Models#

Streamer Model#

from streamer.models import CNNEncoder, CNNDecoder
from streamer.models import StreamerModelArguments, StreamerModel

model_args = StreamerModelArguments(max_layers=3,
                                    feature_dim=1024,
                                    evolve_every=50000,
                                    buffer_size=20,
                                    force_fixed_buffer=True,
                                    lr=0.0001,
                                    init_ckpt='',
                                    snippet_size=0.5,
                                    demarcation_mode='average',
                                    window_size=50,
                                    distance_mode='similarity',
                                    force_base_dist=False)
model = StreamerModel(args=model_args, logger=None, encoder=CNNEncoder, decoder=CNNDecoder)
class streamer.models.model.StreamerModelArguments(log_base_every: int = 1000, main: bool = True, max_layers: int = 3, feature_dim: int = 1024, evolve_every: int = 50000, buffer_size: int = 10, force_fixed_buffer: bool = False, loss_threshold: float = 0.25, lr: float = 0.0001, init_layers: int = 1, init_ckpt: str = '', ckpt_dir: str = '', snippet_size: float = 0.5, demarcation_mode: str = 'average', distance_mode: str = 'distance', force_base_dist: bool = True, window_size: int = 50, modifier_type: str = 'multiply', modifier: float = 1.0)[source]#
log_base_every: int = 1000#

Tensorboard log of the base layer every ‘log_base_every’

main: bool = True#

Main process/gpu or not

max_layers: int = 3#

The maximum number of layers to stack

feature_dim: int = 1024#

Feature dimension of the model embeddings

evolve_every: int = 50000#

Create/stack a new layer every ‘evolve_every’

buffer_size: int = 10#

Maximum input buffer size to be used

force_fixed_buffer: bool = False#

Force the buffer to be fixed (not replacing inputs) by triggering a boundary when buffer is full

loss_threshold: float = 0.25#

Loss threshold value. Not used in average demarcation mode

lr: float = 0.0001#

Learning rate to be used in all modules

init_layers: int = 1#

How many layers to initialize before training

init_ckpt: str = ''#

the path of the pretrained weights, if any

ckpt_dir: str = ''#

the path to save weights

snippet_size: float = 0.5#

Snippet size of input video (seconds/image). Typically 0.5 seconds per image

demarcation_mode: str = 'average'#

Demarcation mode used to detect boundaries

distance_mode: str = 'distance'#

Distance mode for loss calculation

force_base_dist: bool = True#

Force the lowest layer to use MSE instead of Cosine Similarity

window_size: int = 50#

Window size for average demarcation mode

modifier_type: str = 'multiply'#

Modifier type to apply to average demarcation mode [‘multiply’, ‘add’]

modifier: float = 1.0#

Modifier to apply to avrrage demarcation mode

class streamer.models.model.StreamerModel(args: StreamerModelArguments, logger=None, encoder=None, decoder=None)[source]#

The implementation of the STREAMER model for training. This class initializes the first layer(s) of streamer, saves/loads weights, etc.

Parameters:
  • args (StreamerModelArguments) – The arguments passed to Streamer Model

  • logger (Logger) – The tensorboard logger class

  • encoder (torch.nn.Module) – The encoder model (e.g., CNNEncoder)

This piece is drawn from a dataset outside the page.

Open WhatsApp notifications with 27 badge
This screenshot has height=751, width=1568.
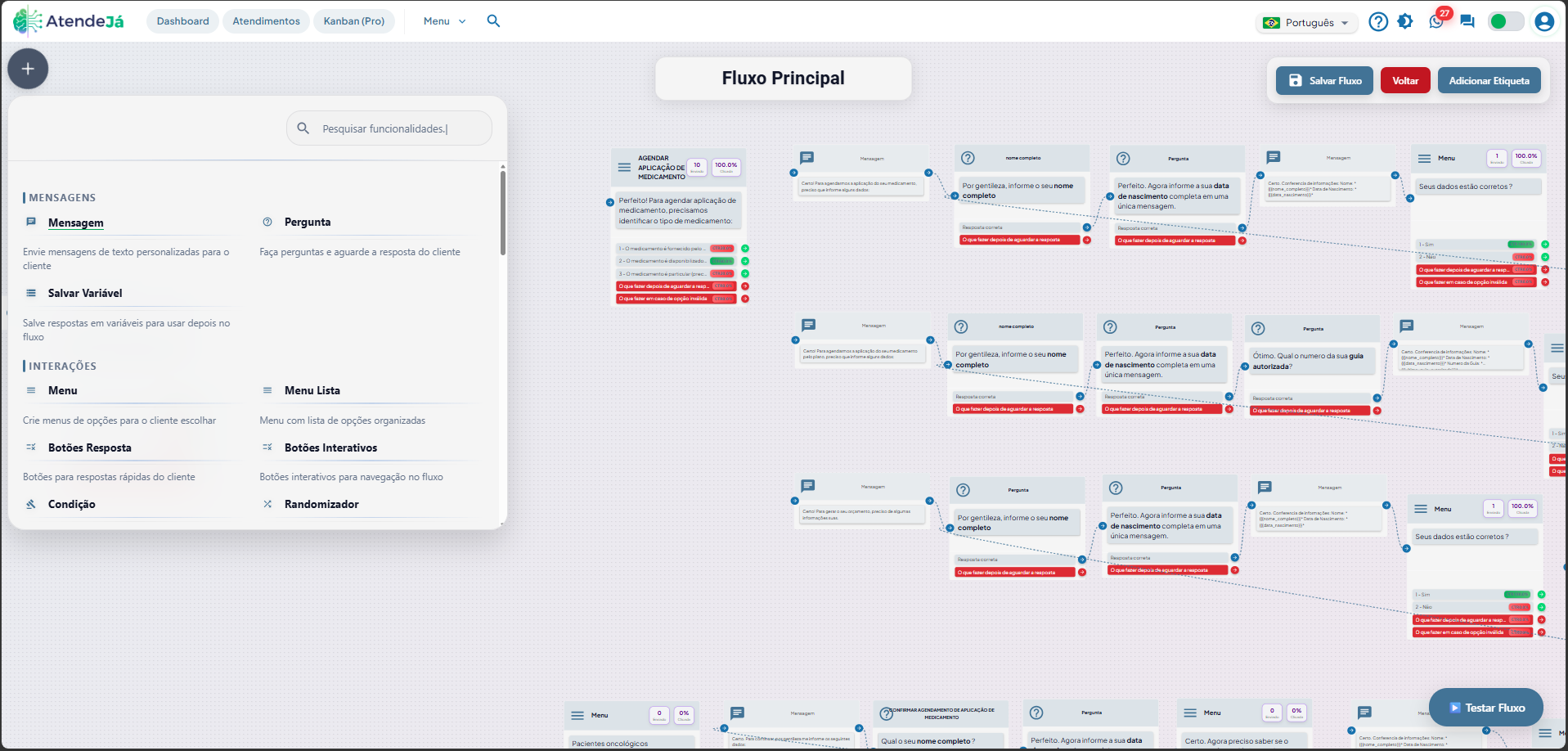click(1437, 20)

  • decoder (torch.nn.Module) – The decoder model (e.g., CNNDecoder)

__initialize(ckpt='', count=1, encoder=None, decoder=None)#

Initializes the Streamer layer(s) with checkpoint if available.

Parameters:
  • ckpt (str) – pretrained weights location

  • count (int) – How many layers to create

  • encoder (torch.nn.Module) – The encoder model (e.g., CNNEncoder)

  • decoder (torch.nn.Module) – The decoder model (e.g., CNNDecoder)

forward(x)[source]#

Forward propagation function that calls the forward() function of the first StreamerLayer.

Parameters:

x (torch.Tensor) – the input image [1, 3, H, W]

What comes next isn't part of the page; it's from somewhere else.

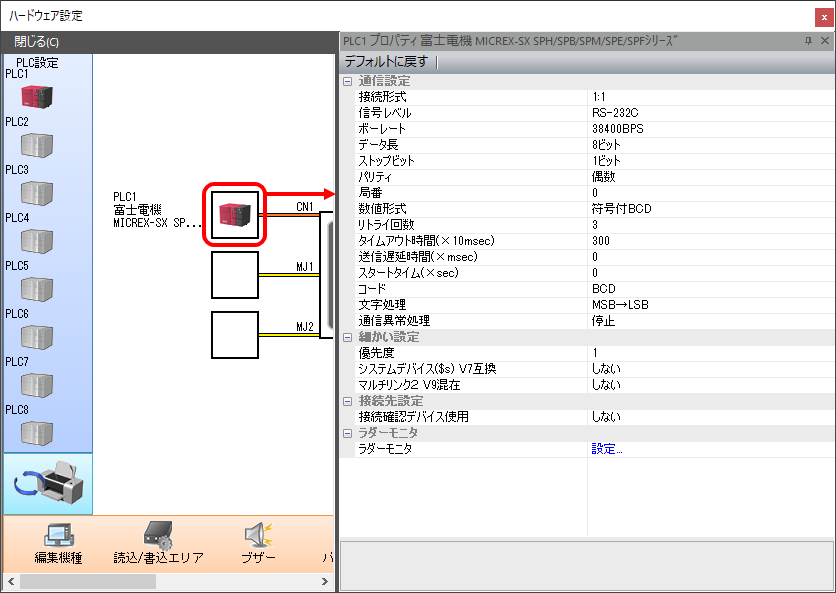Click デフォルトに戻す reset button
836x593 pixels.
click(x=386, y=62)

getReps(layer_num)[source]#

Aggregates the representations from all the layers.

Parameters:

layer_num (int) – the index of the calling layer

Returns:

(torch.Tensor): concatenated representations from all layers [L, feature_dim]

reset_model()[source]#

Resets the whole streamer model for a new video. Calls recursive function reset_layer() on the StreamerLayer class

optimize_model()[source]#

Optimizes the whole streamer model (gradient step). Calls recursive function optimize_layer() on the StreamerLayer class

save_model()[source]#

Saves the model weights to ckpt_dir


Streamer Inference#

from streamer.models.inference_model import InferenceModel

model = InferenceModel(checkpoint='to/checkpoint/path/')
result = model(filename='to/video/file/path')
class streamer.models.inference_model.InferenceLoader(modality, filename, snippet_size)[source]#

Dataloader used by InferenceModel to generate the images from the video

Parameters:
  • modality (str) – only video is supported now

  • filename (str) – Video filename to load

  • snippet_size (float) – How many seconds per frame (typically 0.5)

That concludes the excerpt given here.